Les cheveux sont classés en quatre catégories : de 1 pour cheveux fins et lisses à 4 pour cheveux crépus, avec un sous-classement allant de A à C. Ma texture de cheveux est qualifiée de 4C, ils sont crépus et frisés. Comme toutes les personnes relevant des catégories 3 et 4, je livre une bataille quotidienne à mes cheveux car, à l'état naturel, ils peuvent donner lieu à des qualificatifs tels que « peu professionnels », « indisciplinés », voire « négligés ».
II y a quelques années, en France, on nous tirait systématiquement les cheveux. Dans les années 1980, les stars racisées ont développé l'usage de produits chimiques qui parvenaient à donner aux cheveux une texture plus souple. Les mèches ont fait leur apparition, en masse : elles permettaient de tresser le cheveu pour le protéger contre la casse et le rallonger. Puis les perruques sont arrivées, ainsi que toutes sortes d'artifices que les femmes concernées ont massivement achetés. La grande époque du tissage a commencé, qui a permis de coudre des bandes de cheveux naturels, venus d'Inde principalement. Enfin, la démocratisation totale a été permise par le fameux lissage brésilien, largement utilisé par les types 2 à 4, avec les conséquences que l'on connaît en matière d'allergies, de problèmes respiratoires et de cancers.
Pourquoi ces explications sur les classements capillaires et les tendances du cheveu afro ? Pour vous rappeler, s'il en était besoin, l'objectif qui a animé pendant tant d'années les 20 % de la population française aux cheveux bouclés, frisés et crépus : se rapprocher le plus possible de la norme, apparaître socialement plus acceptable.
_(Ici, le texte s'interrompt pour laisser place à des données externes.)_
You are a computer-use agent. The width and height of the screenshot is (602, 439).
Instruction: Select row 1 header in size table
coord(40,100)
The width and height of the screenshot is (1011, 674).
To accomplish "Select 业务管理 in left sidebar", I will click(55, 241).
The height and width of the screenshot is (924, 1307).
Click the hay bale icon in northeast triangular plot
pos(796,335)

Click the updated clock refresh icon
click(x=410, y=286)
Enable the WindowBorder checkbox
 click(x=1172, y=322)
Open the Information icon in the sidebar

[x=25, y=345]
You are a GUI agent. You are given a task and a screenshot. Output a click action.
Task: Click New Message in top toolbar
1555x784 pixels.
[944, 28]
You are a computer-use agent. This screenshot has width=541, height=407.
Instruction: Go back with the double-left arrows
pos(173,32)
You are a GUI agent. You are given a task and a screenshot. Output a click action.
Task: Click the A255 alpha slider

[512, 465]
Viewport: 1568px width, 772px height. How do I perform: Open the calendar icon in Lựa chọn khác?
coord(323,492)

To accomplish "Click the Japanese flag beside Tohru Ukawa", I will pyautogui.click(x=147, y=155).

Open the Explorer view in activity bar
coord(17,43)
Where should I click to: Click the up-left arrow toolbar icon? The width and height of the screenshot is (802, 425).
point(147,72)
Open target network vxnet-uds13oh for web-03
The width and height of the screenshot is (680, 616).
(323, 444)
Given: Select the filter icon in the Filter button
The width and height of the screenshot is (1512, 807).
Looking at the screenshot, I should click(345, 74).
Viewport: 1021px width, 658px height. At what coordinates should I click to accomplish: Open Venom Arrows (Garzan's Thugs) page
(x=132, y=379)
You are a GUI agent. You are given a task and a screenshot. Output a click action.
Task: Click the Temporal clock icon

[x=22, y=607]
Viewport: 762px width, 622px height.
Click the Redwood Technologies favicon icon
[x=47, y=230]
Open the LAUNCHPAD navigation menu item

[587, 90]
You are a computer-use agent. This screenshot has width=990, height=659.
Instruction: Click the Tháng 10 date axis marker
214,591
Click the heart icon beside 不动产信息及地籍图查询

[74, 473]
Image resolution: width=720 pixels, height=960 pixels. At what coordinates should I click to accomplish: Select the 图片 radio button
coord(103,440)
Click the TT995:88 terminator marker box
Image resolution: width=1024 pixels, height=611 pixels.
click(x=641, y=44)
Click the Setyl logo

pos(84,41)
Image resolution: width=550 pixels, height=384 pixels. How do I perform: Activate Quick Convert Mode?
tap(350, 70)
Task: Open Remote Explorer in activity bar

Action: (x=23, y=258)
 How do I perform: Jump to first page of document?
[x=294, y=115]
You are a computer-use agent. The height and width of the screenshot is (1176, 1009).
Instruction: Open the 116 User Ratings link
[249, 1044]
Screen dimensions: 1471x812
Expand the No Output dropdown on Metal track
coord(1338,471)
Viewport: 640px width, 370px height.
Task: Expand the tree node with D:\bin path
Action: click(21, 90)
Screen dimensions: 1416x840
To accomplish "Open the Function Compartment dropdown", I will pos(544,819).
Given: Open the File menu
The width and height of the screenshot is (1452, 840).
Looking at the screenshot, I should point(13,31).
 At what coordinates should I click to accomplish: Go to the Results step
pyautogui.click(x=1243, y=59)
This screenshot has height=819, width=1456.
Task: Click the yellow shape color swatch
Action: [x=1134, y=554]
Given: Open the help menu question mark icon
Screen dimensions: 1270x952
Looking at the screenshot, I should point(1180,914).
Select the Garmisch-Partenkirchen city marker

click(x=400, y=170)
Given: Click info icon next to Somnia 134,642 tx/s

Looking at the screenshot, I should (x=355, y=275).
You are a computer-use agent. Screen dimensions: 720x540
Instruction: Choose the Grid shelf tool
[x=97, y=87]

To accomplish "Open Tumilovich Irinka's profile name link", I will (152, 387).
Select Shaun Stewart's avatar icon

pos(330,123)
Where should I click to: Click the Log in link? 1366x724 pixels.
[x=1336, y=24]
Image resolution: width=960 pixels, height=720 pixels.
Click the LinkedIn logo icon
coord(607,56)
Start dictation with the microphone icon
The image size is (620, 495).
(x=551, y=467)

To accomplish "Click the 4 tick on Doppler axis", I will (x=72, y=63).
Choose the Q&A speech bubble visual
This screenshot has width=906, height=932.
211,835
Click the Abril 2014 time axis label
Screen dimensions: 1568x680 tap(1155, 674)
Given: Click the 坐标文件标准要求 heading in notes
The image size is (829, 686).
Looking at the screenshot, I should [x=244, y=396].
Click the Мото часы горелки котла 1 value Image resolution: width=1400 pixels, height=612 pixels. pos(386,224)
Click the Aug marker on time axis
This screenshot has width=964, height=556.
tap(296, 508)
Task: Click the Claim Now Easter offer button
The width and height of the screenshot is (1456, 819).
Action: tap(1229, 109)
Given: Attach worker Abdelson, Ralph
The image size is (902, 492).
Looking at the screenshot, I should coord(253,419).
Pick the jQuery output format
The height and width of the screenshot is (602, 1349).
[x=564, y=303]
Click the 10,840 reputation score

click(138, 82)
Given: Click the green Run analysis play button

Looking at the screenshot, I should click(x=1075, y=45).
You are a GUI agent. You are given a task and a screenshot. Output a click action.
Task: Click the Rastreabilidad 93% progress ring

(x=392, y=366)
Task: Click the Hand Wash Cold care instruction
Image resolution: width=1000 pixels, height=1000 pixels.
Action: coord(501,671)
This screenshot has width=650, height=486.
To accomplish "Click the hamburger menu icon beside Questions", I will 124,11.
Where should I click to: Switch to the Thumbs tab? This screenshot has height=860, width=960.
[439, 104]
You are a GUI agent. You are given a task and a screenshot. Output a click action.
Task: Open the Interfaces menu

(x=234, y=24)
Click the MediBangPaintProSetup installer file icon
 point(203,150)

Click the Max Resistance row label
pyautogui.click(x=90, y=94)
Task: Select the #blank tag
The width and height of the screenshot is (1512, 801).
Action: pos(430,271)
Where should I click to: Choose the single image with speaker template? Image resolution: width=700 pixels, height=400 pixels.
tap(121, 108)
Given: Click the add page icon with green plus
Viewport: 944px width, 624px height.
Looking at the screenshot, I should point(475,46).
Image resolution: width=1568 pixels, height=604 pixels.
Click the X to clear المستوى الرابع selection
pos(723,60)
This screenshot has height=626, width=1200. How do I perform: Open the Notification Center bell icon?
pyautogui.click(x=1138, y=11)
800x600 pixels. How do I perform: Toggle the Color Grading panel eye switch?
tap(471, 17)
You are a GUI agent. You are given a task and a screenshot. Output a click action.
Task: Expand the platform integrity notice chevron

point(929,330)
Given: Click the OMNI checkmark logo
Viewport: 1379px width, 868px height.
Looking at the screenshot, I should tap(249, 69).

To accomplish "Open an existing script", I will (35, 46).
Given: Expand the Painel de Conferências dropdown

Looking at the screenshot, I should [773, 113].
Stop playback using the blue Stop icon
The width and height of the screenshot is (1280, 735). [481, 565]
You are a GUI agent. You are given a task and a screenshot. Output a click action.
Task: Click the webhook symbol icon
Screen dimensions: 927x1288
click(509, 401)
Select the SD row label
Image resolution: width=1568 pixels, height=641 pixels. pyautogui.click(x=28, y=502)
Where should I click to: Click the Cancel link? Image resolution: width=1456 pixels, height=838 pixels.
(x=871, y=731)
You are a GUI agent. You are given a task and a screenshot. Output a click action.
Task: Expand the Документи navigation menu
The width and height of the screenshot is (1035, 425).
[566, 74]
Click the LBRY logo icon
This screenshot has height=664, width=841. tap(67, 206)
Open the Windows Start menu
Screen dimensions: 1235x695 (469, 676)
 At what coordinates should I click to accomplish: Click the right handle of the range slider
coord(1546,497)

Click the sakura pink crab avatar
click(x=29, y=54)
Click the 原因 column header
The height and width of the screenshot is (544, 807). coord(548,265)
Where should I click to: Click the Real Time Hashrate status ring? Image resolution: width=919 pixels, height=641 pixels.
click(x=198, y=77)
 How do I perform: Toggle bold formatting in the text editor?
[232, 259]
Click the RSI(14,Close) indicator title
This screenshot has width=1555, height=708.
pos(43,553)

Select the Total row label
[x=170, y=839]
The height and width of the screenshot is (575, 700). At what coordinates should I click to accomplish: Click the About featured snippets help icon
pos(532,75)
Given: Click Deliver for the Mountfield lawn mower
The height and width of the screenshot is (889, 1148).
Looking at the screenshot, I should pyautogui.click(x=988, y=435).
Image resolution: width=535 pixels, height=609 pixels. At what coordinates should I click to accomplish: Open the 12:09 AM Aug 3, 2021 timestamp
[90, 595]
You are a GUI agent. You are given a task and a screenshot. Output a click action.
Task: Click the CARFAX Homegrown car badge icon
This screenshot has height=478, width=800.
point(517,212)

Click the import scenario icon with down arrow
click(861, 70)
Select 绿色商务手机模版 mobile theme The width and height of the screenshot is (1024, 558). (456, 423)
Le modèle français donne parfois l'impression d'un modèle d'assimilation, dans lequel le cheveu raide est universel. Cette proposition de loi vise à tordre le cou à cette injonction sociétale et à affirmer que la multiculturalité est une richesse acceptée, voire revendiquée, et qu'avoir des cheveux différents, c'est OK ! Parce que c'est normal, même pour Amaury et sa coiffure spéciale ou pour Mathilde qui souffre d'alopécie totale, la maladie dont Édouard Philippe est également atteint.
Dans Le Parisien, hier, Marie-France témoignait de son expérience : « J'ai décidé de laisser mes cheveux tranquilles. À force de traitements faits pour mieux s'intégrer, ma mère a eu de l'alopécie et porte une perruque. Trop de femmes noires sont dans cette situation à cause des produits chimiques. C'est un enjeu de santé publique. » Elle se félicitait de la libération de la parole sur ces sujets méconnus.
Avec cette proposition de loi, j'émets le souhait que désormais, lorsque je changerai de coiffure, on arrêtera de me dire que les cheveux lisses me vont vraiment mieux, ou pire, que mes cheveux – plutôt que la teneur de mes propos – ouvrent le droit de m'attaquer sur les réseaux sociaux. Avec cette proposition de loi, j'émets le souhait que les afro-descendantes n'iront pas dépenser 200 euros avant un entretien d'embauche pour se lisser le cheveu, de peur de ne pas être recrutées. En effet, si l'arsenal législatif existe, il n'est pas utilisé. J'ai réuni plus de 200 personnes la semaine dernière à l'Assemblée, dans le cadre des vingt ans de la charte de la diversité, et je vous confirme qu'aucune condamnation n'a été prononcée en 2023 pour ce motif.
Avec cette proposition de loi, j'émets le souhait que notre travail protège l'ensemble de nos concitoyens dans toute leur diversité. Nous pouvons le faire aujourd'hui grâce à ce texte qui apporte une précision en matière de discrimination, afin que davantage de personnes s'en saisissent ; une précision qui donne un signal fort car elle démontre que nous voyons ce qui se passe, que nous ne sommes ni hors sol ni dans le déni de la réalité ; une précision qui permet à une partie des Français d'être reconnus pour ce qu'ils sont et de leur donner le simple droit d'être. Vous l'aurez compris : nous voterons ce texte.